▼▼▼
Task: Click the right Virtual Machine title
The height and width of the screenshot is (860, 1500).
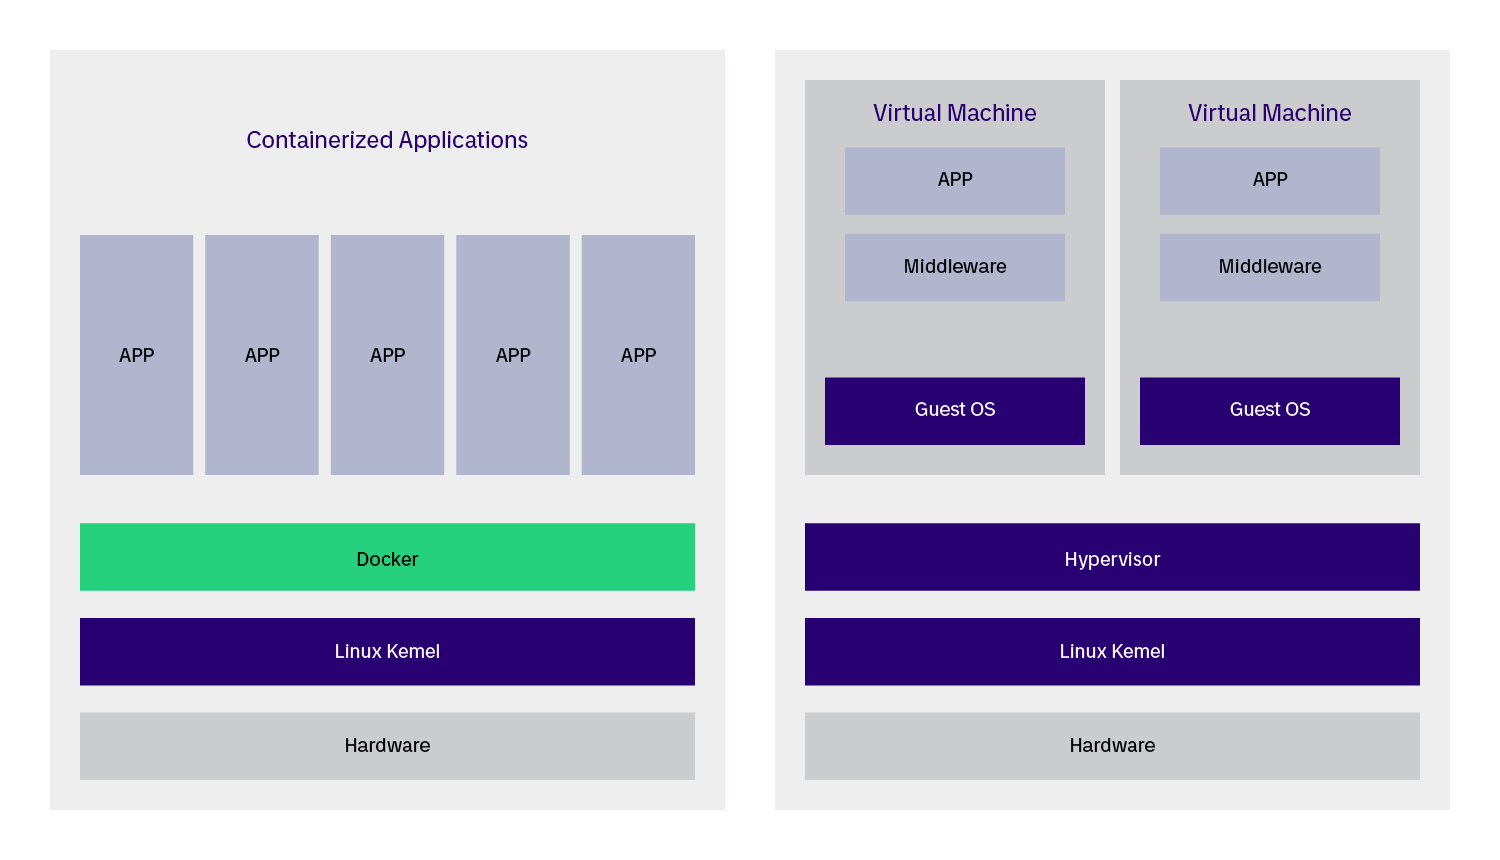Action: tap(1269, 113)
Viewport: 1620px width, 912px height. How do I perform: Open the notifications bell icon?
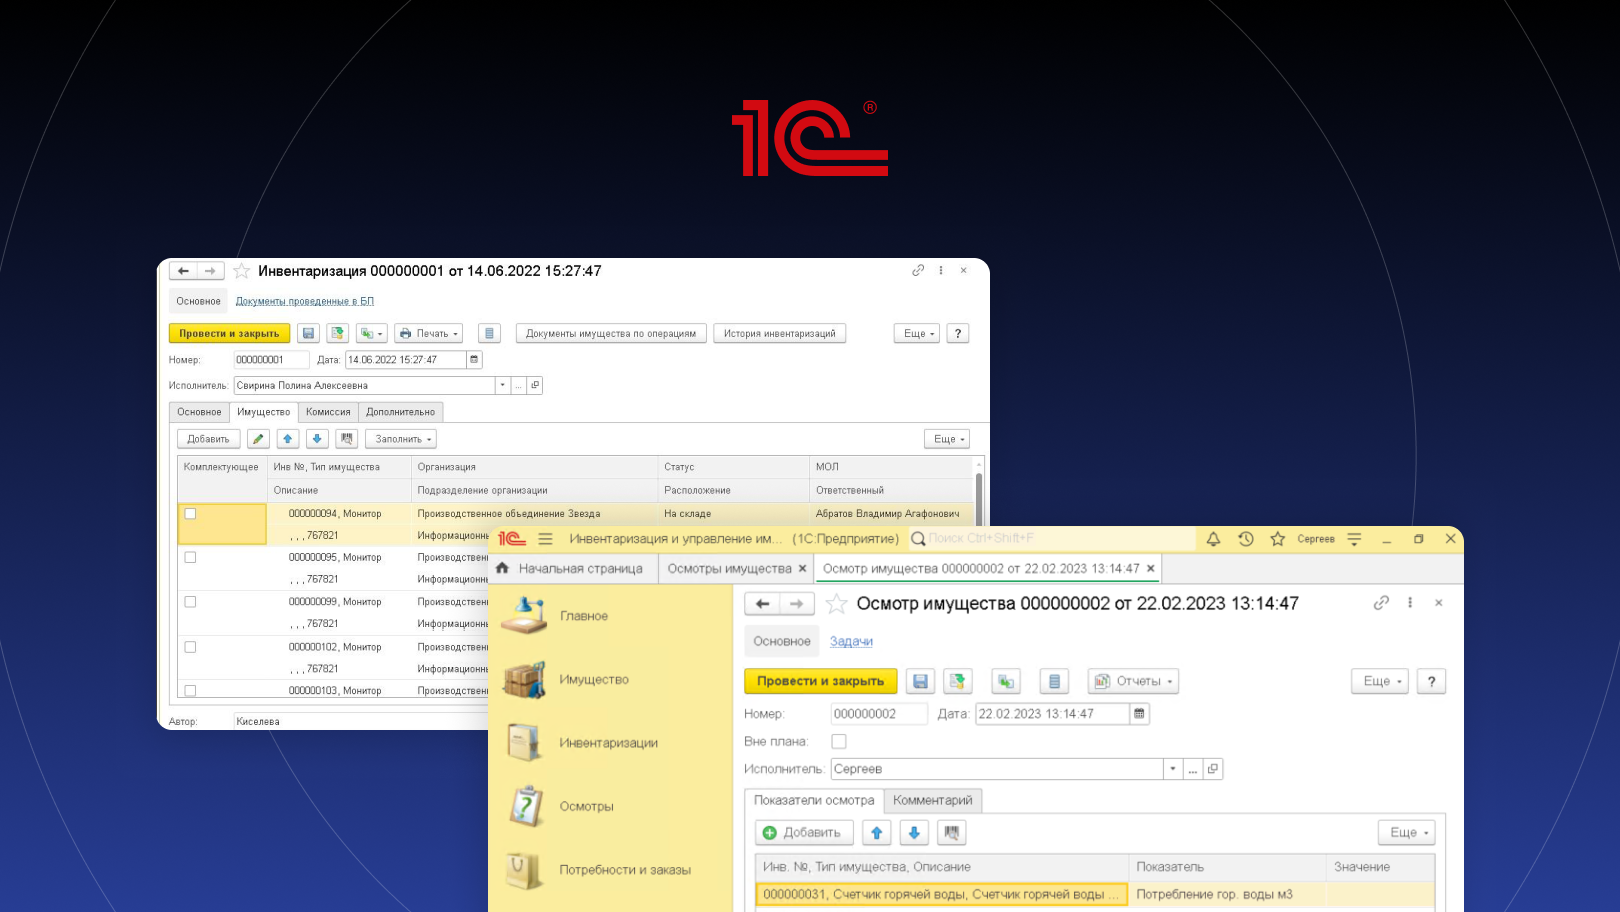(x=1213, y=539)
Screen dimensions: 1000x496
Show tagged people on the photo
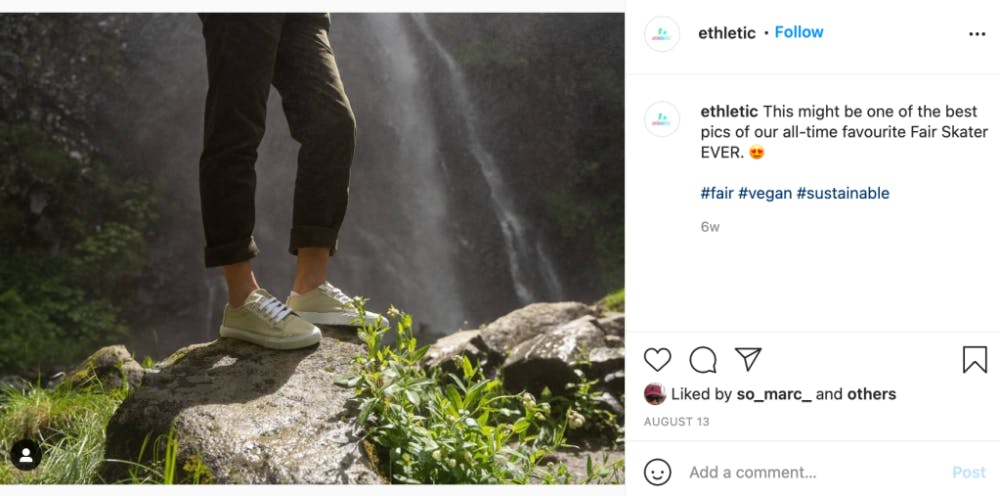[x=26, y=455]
▲▲▲
▶ **Directions for this task**
The response should consist of the lines above from the first through the one containing "Screen dimensions: 1000x496", transcribed exactly, with every picture left out.

▶ **Problem solution**
Task: Click the right Virtual Machine title
The height and width of the screenshot is (860, 1500).
Action: tap(1269, 113)
Viewport: 1620px width, 912px height. How do I perform: Open the notifications bell icon?
(x=1213, y=539)
Screen dimensions: 1000x496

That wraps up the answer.